ISTRUZIONI = Riprendi il testo sulla Sagra dell'Assunta di Sarego e continua a scriverlo subito dopo la sua ultima frase.

ESTRATTO DEL TESTO =
>>

Mentre mezza Italia si riversa in autostrada a caccia di un metro quadro di spiaggia, nel basso vicentino c’è chi preferisce celebrare la metà di agosto a colpi di forchetta e decibel. La Sagra dell’Assunta prende vita a Sarego, precisamente presso gli impianti sportivi in Via Valle, durante la seconda e la terza settimana di agosto, trasformando la quiete della pianura in un epicentro di pura convivialità veneta. Sarego, terra adagiata ai piedi dei Colli Berici e storicamente legata all’agricoltura e alle antiche corti rurali, mantiene intatta la tradizione della festa patronale dedicata alla Vergine Assunta, un momento che un tempo segnava la fine dei grandi lavori estivi nei campi e che oggi si è felicemente convertito in una maratona di intrattenimento e buona cucina.
Dimenticate le porzioni microscopiche della ristorazione fighetta: qui si punta sulla concretezza e sulla veracità degli stand gastronomici, pronti a sfamare una folla oceanica richiamata sia dalle proposte del menù che da una programmazione musicale che non lascia tregua. L’atmosfera è quella delle grandi occasioni popolari, dove l’odore delle griglie si mescola alle note delle band e al brusio delle lunghe tavolate.

<<

DATI =
>>

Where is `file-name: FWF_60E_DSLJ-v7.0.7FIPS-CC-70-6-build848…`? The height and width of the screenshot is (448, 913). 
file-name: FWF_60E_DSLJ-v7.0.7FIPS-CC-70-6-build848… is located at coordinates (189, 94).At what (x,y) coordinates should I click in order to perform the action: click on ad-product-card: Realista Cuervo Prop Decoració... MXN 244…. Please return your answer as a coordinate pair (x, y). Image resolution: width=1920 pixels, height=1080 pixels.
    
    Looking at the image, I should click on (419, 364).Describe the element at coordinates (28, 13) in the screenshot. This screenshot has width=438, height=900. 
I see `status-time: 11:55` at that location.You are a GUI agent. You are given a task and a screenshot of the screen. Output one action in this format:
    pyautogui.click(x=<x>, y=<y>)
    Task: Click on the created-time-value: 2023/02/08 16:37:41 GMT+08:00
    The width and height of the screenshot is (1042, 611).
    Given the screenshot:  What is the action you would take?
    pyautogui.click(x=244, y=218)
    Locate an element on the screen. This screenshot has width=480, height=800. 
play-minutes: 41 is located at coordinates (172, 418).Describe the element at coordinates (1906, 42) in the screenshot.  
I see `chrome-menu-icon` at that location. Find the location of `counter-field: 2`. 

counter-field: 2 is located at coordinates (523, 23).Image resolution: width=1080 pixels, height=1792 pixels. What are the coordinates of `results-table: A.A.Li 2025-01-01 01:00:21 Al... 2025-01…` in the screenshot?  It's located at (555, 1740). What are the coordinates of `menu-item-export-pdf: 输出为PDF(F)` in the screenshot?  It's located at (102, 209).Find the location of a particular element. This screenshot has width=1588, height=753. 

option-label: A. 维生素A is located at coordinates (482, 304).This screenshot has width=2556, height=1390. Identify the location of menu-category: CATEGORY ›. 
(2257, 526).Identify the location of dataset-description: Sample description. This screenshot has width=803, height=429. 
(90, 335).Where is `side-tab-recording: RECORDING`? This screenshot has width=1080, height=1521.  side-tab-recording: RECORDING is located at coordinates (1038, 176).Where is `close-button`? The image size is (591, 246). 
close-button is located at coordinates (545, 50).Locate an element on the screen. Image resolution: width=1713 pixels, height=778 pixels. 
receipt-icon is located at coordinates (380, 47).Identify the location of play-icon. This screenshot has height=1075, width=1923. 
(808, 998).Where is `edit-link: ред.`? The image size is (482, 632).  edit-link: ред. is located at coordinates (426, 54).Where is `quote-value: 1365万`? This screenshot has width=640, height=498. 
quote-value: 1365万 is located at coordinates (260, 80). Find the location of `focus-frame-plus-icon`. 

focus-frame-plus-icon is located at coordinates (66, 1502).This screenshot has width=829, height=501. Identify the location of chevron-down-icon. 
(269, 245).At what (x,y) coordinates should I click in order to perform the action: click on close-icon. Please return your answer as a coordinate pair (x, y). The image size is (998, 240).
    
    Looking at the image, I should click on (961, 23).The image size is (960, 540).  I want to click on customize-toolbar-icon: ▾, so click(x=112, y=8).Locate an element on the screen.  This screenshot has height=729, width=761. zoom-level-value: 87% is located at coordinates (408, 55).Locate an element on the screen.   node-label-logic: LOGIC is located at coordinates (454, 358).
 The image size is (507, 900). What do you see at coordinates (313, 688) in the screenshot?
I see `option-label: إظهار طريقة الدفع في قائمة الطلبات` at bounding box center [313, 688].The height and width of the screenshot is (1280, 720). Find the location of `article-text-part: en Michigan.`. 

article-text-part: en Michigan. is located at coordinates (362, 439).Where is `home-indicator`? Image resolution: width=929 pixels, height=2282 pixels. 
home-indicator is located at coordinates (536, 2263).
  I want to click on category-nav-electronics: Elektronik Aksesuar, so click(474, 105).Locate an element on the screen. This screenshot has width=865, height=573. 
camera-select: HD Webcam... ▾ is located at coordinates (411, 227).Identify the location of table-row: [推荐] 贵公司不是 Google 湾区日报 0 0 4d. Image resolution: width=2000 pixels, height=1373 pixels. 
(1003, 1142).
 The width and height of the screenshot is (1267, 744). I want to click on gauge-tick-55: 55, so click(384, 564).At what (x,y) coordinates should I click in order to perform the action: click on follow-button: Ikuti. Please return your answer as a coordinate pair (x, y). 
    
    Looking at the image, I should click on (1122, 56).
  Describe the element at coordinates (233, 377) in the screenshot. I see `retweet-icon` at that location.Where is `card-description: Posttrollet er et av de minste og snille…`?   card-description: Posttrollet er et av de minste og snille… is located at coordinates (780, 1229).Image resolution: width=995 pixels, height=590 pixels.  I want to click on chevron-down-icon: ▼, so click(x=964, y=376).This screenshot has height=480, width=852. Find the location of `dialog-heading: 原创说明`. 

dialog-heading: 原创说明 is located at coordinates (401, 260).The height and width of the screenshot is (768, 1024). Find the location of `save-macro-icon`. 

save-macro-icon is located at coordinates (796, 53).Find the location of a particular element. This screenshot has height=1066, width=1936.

<<

RISULTATO =
La cucina locale è il vero motore dell’evento, concepita per ritemprare gli animi dopo le fatiche della giornata. Tra i piatti forti che caratterizzano le serate spiccano le specialità della tradizione vicentina, con un occhio di riguardo per le preparazioni robuste di carne e, come da copione per la chiusura della manifestazione, l’atteso appuntamento con i sapori del mare. Non manca l’intrattenimento collaterale che definisce l’archetipo della festa di paese: un luna park per i più giovani, le bancarelle del mercatino dell’artigianato artistico per i curiosi e un imponente spettacolo pirotecnico che squarcia il cielo agostano, riconnettendo la comunità alle sue radici più autentiche.